Por: Redacción 7D

A tan solo 18 kilómetros al sur de Bahía Inglesa, pero lejos de las visitas masivas que llegan a ese balneario en esta época, se encuentra la Playa Chorrillos. El lugar ha ido ganando espacio dentro de las preferencias de los turistas, pero aún es un sitio desconocido que guarda muchos encantos y curiosidades.

Quizás el difícil acceso a la playa sea su principal fortaleza. Para llegar al lugar se debe tomar el camino costero que une Caldera con Huasco. Un viejo letrero de lata es la señal para desviarse del camino principal y “bajar” por una ruta  de tierra y piedras, pero apto para cualquier vehículo. La aventura comienza cuando la huella habilitada termina y se debe caminar algo más de un kilómetro para llegar a Chorrillos por un sendero que sin ser peligroso, tiene algún grado de dificultad.

A medio camino comienza la magia. Desde el cerro brotan algunas vertientes de agua que permiten la aparición de abundante vegetación, todo un milagro tomando en cuenta que el lugar está en pleno desierto de Atacama.

El sol no da tregua en verano, pero la caminata tiene su premio cuando se llega a una extensa playa de arenas grises y aguas turquesa encerrada por formaciones rocosas y farellones milenarios que se han convertido en el hogar para diferentes tipos de aves.

Dependiendo de las marejadas, la playa puede ser una verdadera taza de leche o presentar algunas olas de tamaño medio ideal para practicar bodyboard de manera aficionada. Lo que sí está asegurado es la calidez de la temperatura del agua muy distinta a la de Bahía Inglesa que es bastante más fría.

La playa, que mide un poco más de dos kilómetros permite descansar y relajarse, debido a que en promedio llegan unas 50 personas por fin de semana, es decir, no se está completamente solo, pero entre un quitasol y otro hay una distancia más que prudente.

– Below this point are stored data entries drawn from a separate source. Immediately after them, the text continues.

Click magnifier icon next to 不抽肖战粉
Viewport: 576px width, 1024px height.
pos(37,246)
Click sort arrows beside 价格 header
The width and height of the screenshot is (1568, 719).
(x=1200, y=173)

Timothy Taffe vive hace 20 años en Copiapó y reconoce que “recién el año pasado conocí esta playa, ahora vengo todos los fines de semana, no hay tanta gente, podemos leer y bañarnos tranquilos, de verdad que es una maravilla”.

Para Juan Pablo Ross, quien viaja desde Santiago todos los años a recorrer las playas de Atacama, asegura que “es una de las maravillas de esta región. Yo vengo hace muchos tiempo a Chorrillos, ahora llega más gente, pero todavía sigue siendo una playa misteriosa, la única queja es la basura que algunos dejan acá”.

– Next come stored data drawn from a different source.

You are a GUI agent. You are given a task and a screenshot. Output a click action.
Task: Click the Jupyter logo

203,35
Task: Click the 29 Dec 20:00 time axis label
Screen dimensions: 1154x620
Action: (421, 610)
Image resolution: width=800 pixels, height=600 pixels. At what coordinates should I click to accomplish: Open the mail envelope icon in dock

Según Carlos Pizarro, dueño del tour operador Chillitrip, “Chorrillos,  como todas las playas de la zona, son “maravillosas por su biodiversidad. De hecho, es parte de la Reserva Marina Costera Protegida, sus acantilados se formaron hace millones de años y en sus sedimentos se pueden apreciar todos los momentos de la historia geológica de Atacama”.

Respecto a las aguadas, el guía turístico explica que “se pueden encontrar diversas especies vegetales que no están catalogadas para este sector. El lugar además es parte de senderos de Chile gracias a las innumerables posibilidades de trekking que ofrecen sus farellones”.

Estudios de la Universidad de Atacama señalan que en esta aguada confluyen ecosistemas terrestres de agua dulce con un ecosistema marino, desarrollándose un tipo de formación vegetal único, es decir, el mar lleva las algas a la aguada y se convierten en materia orgánica que permite crecer especies que no se dan en ningún otro lugar de la costa nortina. El ecosistema es frágil, por lo que algunos biólogos piden que sea declarado Parque Nacional.

Otra manera de llegar a Chorrillos es desde el sur por el camino de Puerto Viejo bajando hacia el camino costero. Este comienza en la desembocadura del Río Copiapó, un sector que renació luego de los aluviones de marzo de 2015 y que ha potenciado la vida en los humedales cercanos con la aparición de aves como garzas, patos y taguas. En ese trayecto se pueden visitar también playas como Las Salinas, Isla Chata, Bahía Cisne, entre otras de particular belleza. No olvide llevar mucha agua, bloqueador y quitasol.